Form 8-K

UNITED STATES

SECURITIES AND EXCHANGE COMMISSION

Washington, D.C. 20549

 


FORM 8-K

 


CURRENT REPORT

Pursuant to Section 13 or 15(d) of the

Securities Exchange Act of 1934

Date of Report (Date of earliest event reported): November 15, 2006

 


PRUDENTIAL FINANCIAL, INC.

(Exact name of registrant as specified in its charter)

 


 

New Jersey   001-16707   22-3703799

(State or other jurisdiction

of incorporation)

  (Commission File Number)  

(I.R.S. Employer

Identification No.)

751 Broad Street

Newark, New Jersey 07102

(Address of principal executive offices and zip code)

(973) 802-6000

(Registrant’s telephone number, including area code)

 


Check the appropriate box below if the Form 8-K filing is intended to simultaneously satisfy the filing obligation of the registrant under any of the following provisions (see General Instruction A.2. below):

 

¨ Written communications pursuant to Rule 425 under the Securities Act (17 CFR 230.425)

 

¨ Soliciting material pursuant to Rule 14a-12 under the Exchange Act (17 CFR 240.14a-12)

 

¨ Pre-commencement communications pursuant to Rule 14d-2(b) under the Exchange Act (17 CFR 240.14d-2(b))

 

¨ Pre-commencement communications pursuant to Rule 13e-4(c) under the Exchange Act (17 CFR 240.13e-4(c))

 



Item 2.03 Creation of a Direct Financial Obligation or an Obligation under an Off-Balance Sheet Arrangement of a Registrant.
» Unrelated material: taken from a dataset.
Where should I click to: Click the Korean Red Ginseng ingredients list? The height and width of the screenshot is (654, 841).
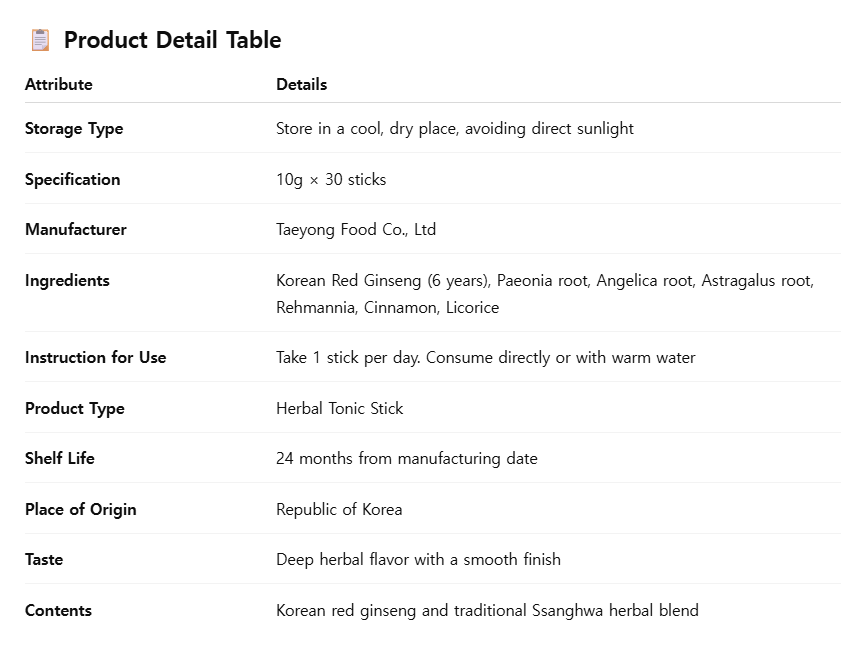pos(544,293)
On November 15, 2006, Prudential Arizona Reinsurance Captive Company (“PARCC”), a subsidiary of Prudential Financial, Inc. (the “Registrant”), entered into a Surplus Note Purchase Agreement (the “Purchase Agreement”) with an unaffiliated financial institution, as purchaser (the “Purchaser”), pursuant to which, during the ten-year period beginning upon the closing of the Purchase Agreement, the Purchaser will, upon the request of PARCC, advance funds to PARCC (each such advance, a “Drawdown”) in consideration for one or more issuances of PARCC’s floating rate surplus notes with a ten-year maturity (the “Surplus Notes”). Pursuant to the Purchase Agreement, the aggregate principal amount of Surplus Notes at any one time outstanding may not exceed $3,000,000,000. PARCC will initially issue approximately $600,000,000 aggregate principal amount of Surplus Notes.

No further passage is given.